■ Work to complete
[a] In the thread below on exporting ConceptSchemes, what short fix does the reply suggest for the "filter" field?
[b] Decide whether each statement agrees with the thread below on exporting ConceptSchemes. Answer yes or no, and quote the deciding words.
(i) The linked documentation page describes the available export filters and their parameters.
(ii) The "filter" field cannot be resized.
(iii) The project contains a single ConceptScheme.
[c] Translate this sentence from the thread below on exporting ConceptSchemes into French: "Having a dedicated export filter to export only selected schemes could also be nice."

■ Supplied passage

Exporting only selected ConceptSchemes ?

71 views

Skip to first unread message

Thomas Francart

unread,

Jan 15, 2018, 6:11:22 AM1/15/18

to vocbench-user

Hello

I have a project with multiple ConceptSchemes in it. I would like to export only concepts belonging to selected ConceptSchemes. I suspect this is done through a "SPARQL Export Filter", but I have no clue on how to set this up.

I read http://vocbench.uniroma2.it/doc/user/global_data_management.jsf#export_data. It does not document the available export filters and their parameters.

If using a "SPARQL Export Filter" is the correct way to do this, could you document/indicate the structure of the SPARQL query to enter ? and BTW, having a larger textarea for the "filter" field in "Configure" menu for the filter would be nice.

Having a dedicated export filter to export only selected schemes could also be nice.

Thanks !

Thomas

Thomas Francart - SPARNA
Web de données | Architecture de l'information | Accès aux connaissances
blog : blog.sparna.fr, site : sparna.fr, linkedin : fr.linkedin.com/in/thomasfrancart
tel : +33 (0)6.71.11.25.97, skype : francartthomas

Armando Stellato

unread,

Jan 15, 2018, 11:29:56 AM1/15/18

to Thomas Francart, vocbench-user

Dear Thomas,

you are right, the “filter” field cannot be resized. We will implement make all field resizable in the future.

These configuration fields are modeled according to a common vocabulary that we defined for all configurations of all extension points: the better idea would be to have some annotation telling if it should be a one line entry (text field), or a text area. However, making it resizeable would solve for now. The short fix now is to write the SPARQL query somewhere else (e.g. a text editor) and then paste it there.

■ Data provided
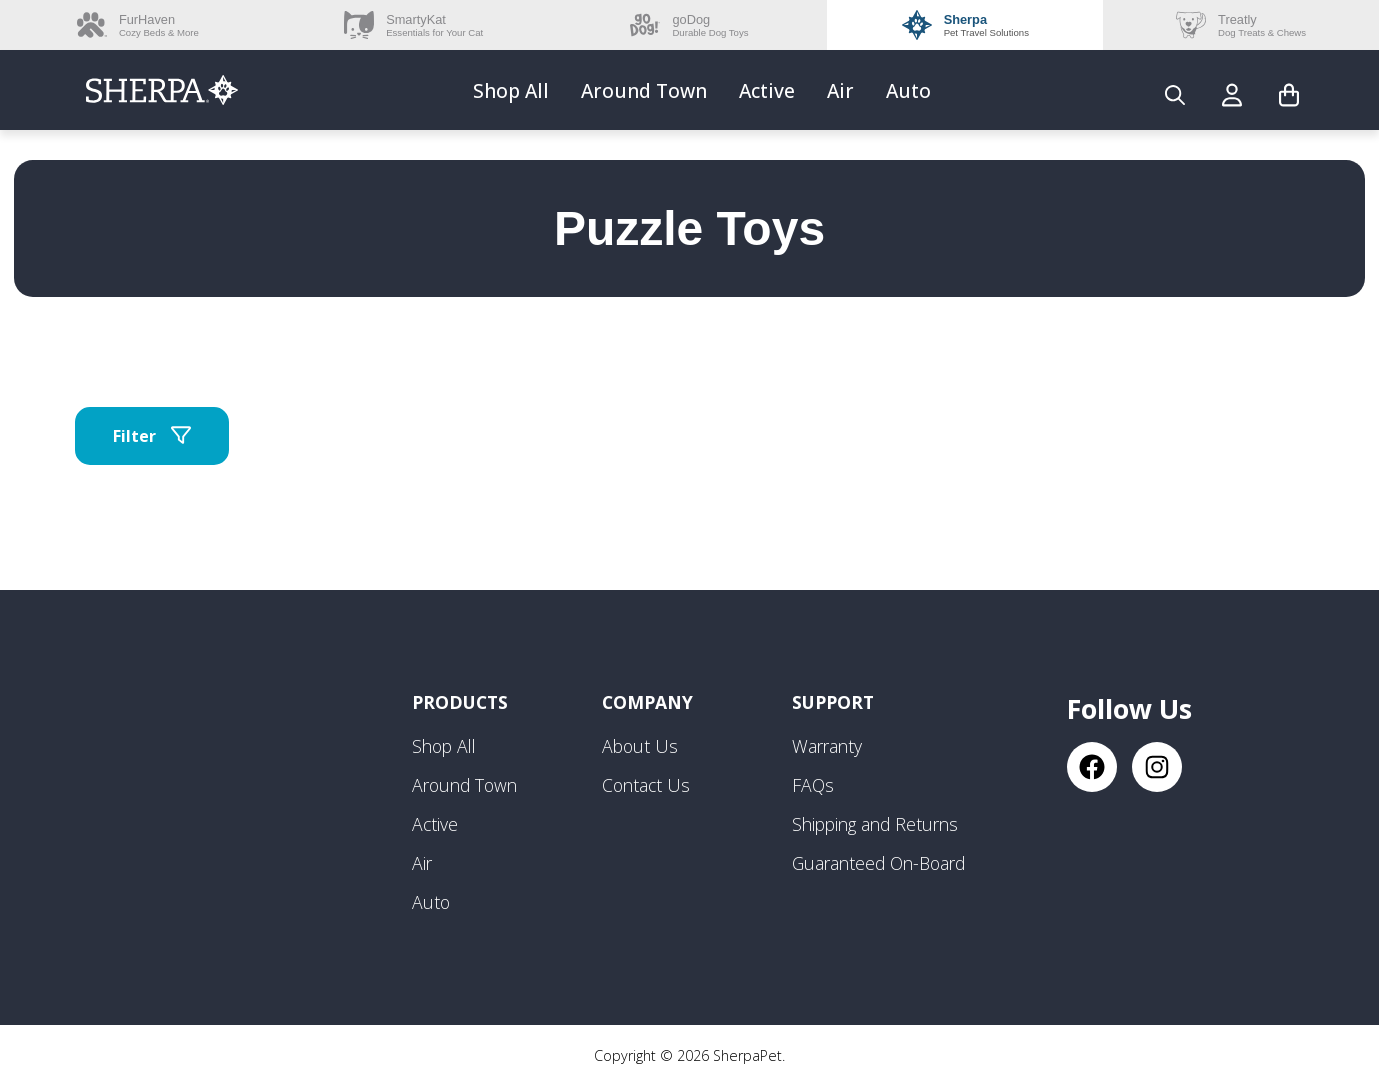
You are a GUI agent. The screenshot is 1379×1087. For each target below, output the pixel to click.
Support (833, 702)
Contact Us (646, 785)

■ Responses in order
[a] Write the SPARQL query somewhere else, such as a text editor, and then paste it into the field.

[b]
(i) No: "It does not document the available export filters and their parameters."
(ii) Yes: "you are right, the “filter” field cannot be resized."
(iii) No: "I have a project with multiple ConceptSchemes in it."

[c] Disposer d'un filtre d'export dédié pour n'exporter que les schémas sélectionnés pourrait aussi être appréciable.